On Monday, deputy junta chief Soe Win called on officials to take good care of illegal goods to minimize losses during storage and take rapid legal action to allow items to be sold off to generate revenue.
Soe Win, who chairs the junta’s Illegal Trade Eradication Committee, instructed ministries and state and regional governments to tackle illegal trade, saying it created instability and encouraged criminal activities and funded terrorist organizations, in reference to resistance groups.
Most items seized since the committee was established in 2022 were unlicensed vehicles and motorbikes. Other goods included industrial machinery, phones and building materials.

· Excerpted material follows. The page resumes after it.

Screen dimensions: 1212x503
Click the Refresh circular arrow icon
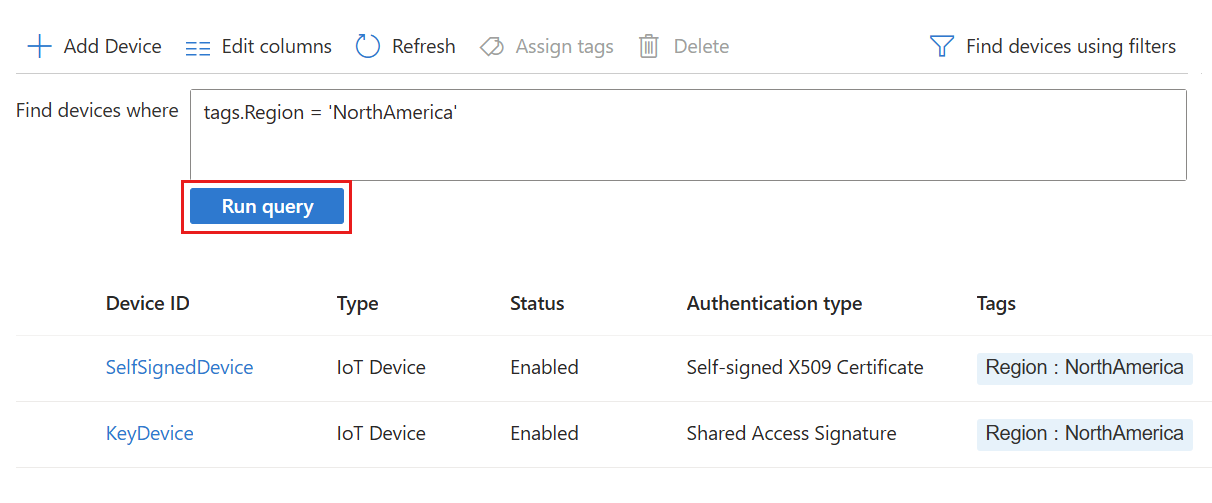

Since the committee’s formation in 2022, the authorities say they made more than 22,000 confiscations of goods worth more than 575 billion kyats. It said March was the busiest month for confiscations.
Soe Win on Monday ordered tighter checks and increased confiscations, saying smuggling was rising while official border trade was halted by conflict.
A trader with Thailand told The Irrawaddy: “The authorities once seized 362 vehicles in a single day. It is hard to obtain an import permit, so illegal trade continues.
“High taxes and checkpoint fees make it challenging to trade legally. Even after paying taxes, junta checkpoints may seize our goods and extort money. If you can’t pay or don’t have connections, they will take everything.”

Traders have to pay tens of millions of kyats in fines at the junta’s Myanma Economic Bank to get back a truck seized by junta officials or police.
A trader from Kawthaung on the Thai border in Tanintharyi Region said: “The authorities conduct around five seizures per month to meet their quotas. The customs department has strict confiscation targets.
“The confiscated goods that the authorities say they will auction are confiscated vehicles that have not been reclaimed by traders. The proceeds will go to the junta budget.”
The regime imposes tight checks on the Kawthoung-Ranong border and seizes goods worth between 300 million and 1 billion kyats per month, according to business sources.